Despite the initial success, there is still a long way to achieve the desired outreach and sustainability. Lack of capacity at all levels of banks, including management and credit officers, stands out as a major impediment, calling for a systematic approach to training and advisory services.

 In recognition of the bottle neck and vast demand for training and capacity building, the Bank has launched an initiative to create an academy for inclusive finance, with the objective to provide world class training and advisory services in lending technology, management and leadership skills to credit officers and managers. 


Chen Dezhi owns a small business in garment manufacturing in Taizhou, Zhejiang Province.  Like many MSEs, he had difficulty to access to bank lending in the past. “I learned from a friend that small loans from Taizhou Bank were available.  I went to apply without much hope in mind,” Mr. Chen said.  “To my surprise, the credit officer from Taizhou Bank contacted me right away and after investigation on site, the loan was disbursed to me.”

Sun Yingzhi has a grape vineyard in Maanshan, Anhui Province.  He called to apply for a loan from the Maanshan Rural Commercial Bank.  The credit officer visited him the next day to conduct on-site investigation.  A couple of days later, Mr. Sun received a message on his mobile phone informing him that his loan was approved. “I just called and they came to our door. It is very convenient. We have a big need for funds in our business.  Convenient and speedy disbursement of loans is a great help to us, “said he.

Baoshang Bank in Inner Mogolia is one of the 12 participating banks in the project. “Participating in the project is like a window opened for our bank, enabling us to take a fresh look at ourselves.  As a result, our operating performance has been greatly enhanced,” said Wang Huiping, President of Baoshang Bank.

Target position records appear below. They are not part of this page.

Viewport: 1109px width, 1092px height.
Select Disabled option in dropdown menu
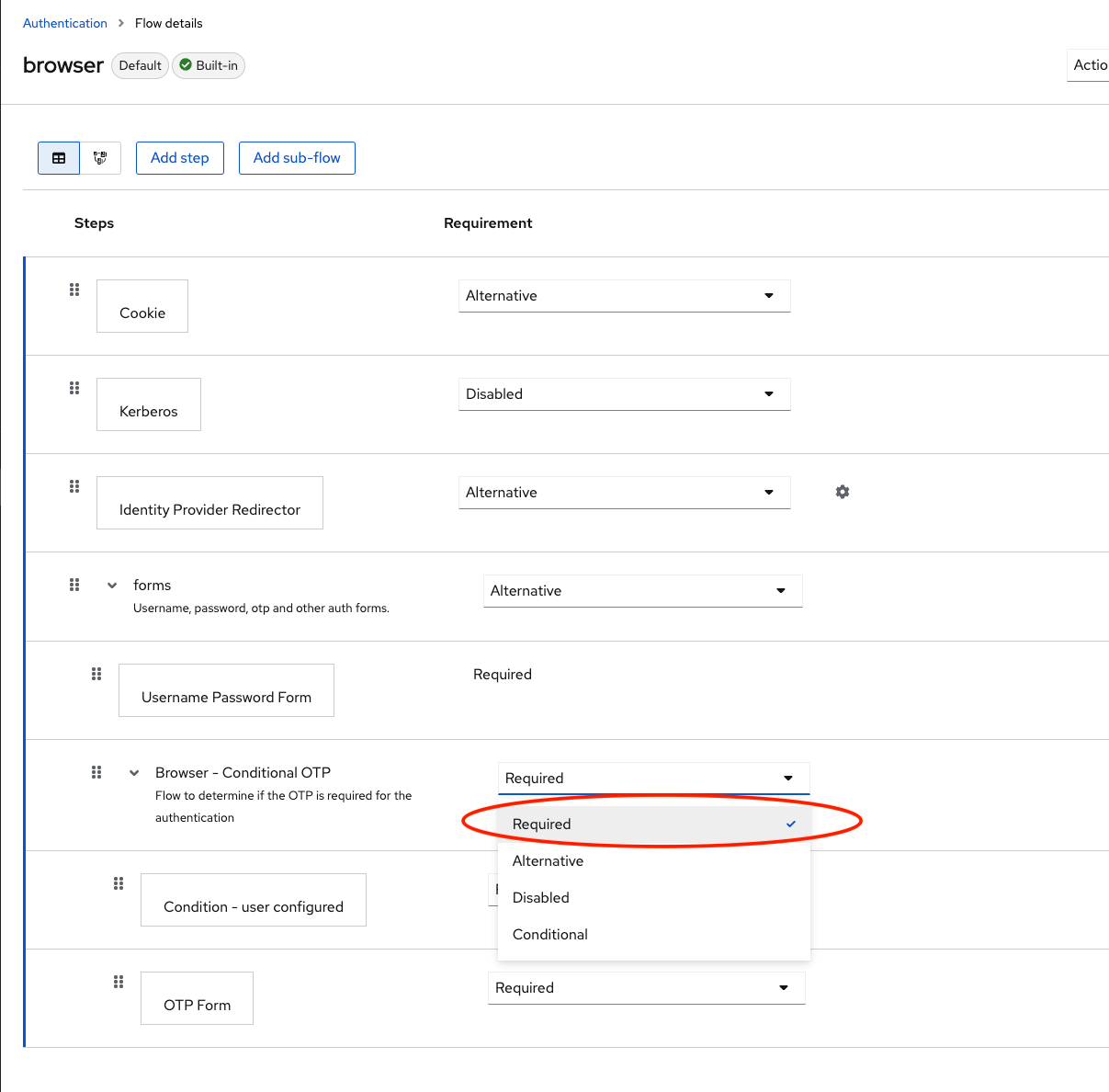[x=541, y=898]
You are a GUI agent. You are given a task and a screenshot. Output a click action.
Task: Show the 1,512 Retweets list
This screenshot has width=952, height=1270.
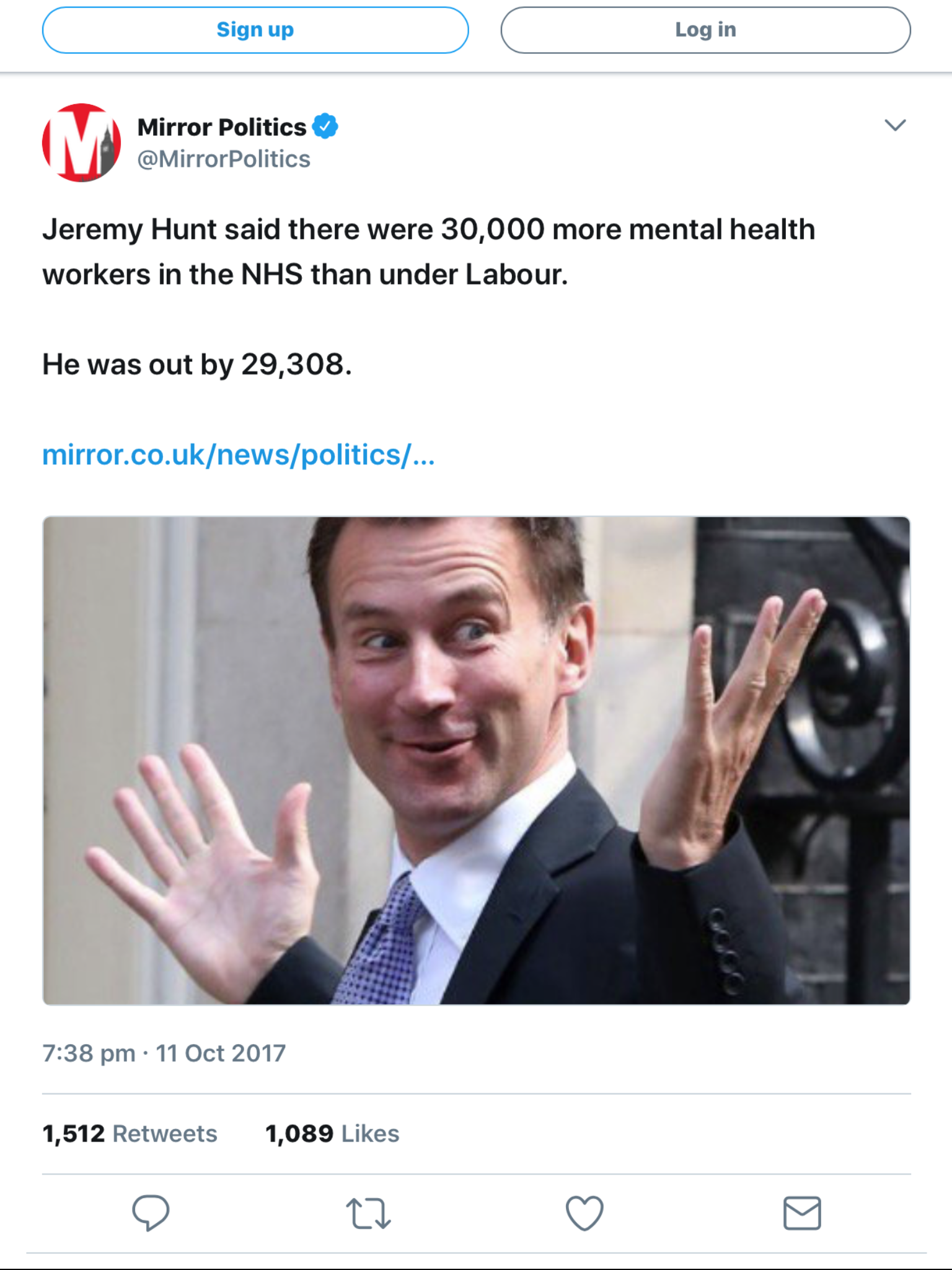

“At the early stage of our MSE lending business, the senior management team made a point of sitting in the credit committee meetings to experience the different credit culture and new ways of lending.  You cannot expect to succeed in MSE lending without the buy-in of the management,” said Jin Hui, President of Maanshan Rural Commercial Bank, another participating bank in the project.

Talking about the training approach adopted in the project, Wang Weiwen, former Director of the Taizhou Bank’s MSE Lending Department noted: “In the past, our training was not very effective.   The new approach balances classroom lecturing with field practice, which cross-fertilize each other and improve trainees’ understanding of the issues. It is much more effective.”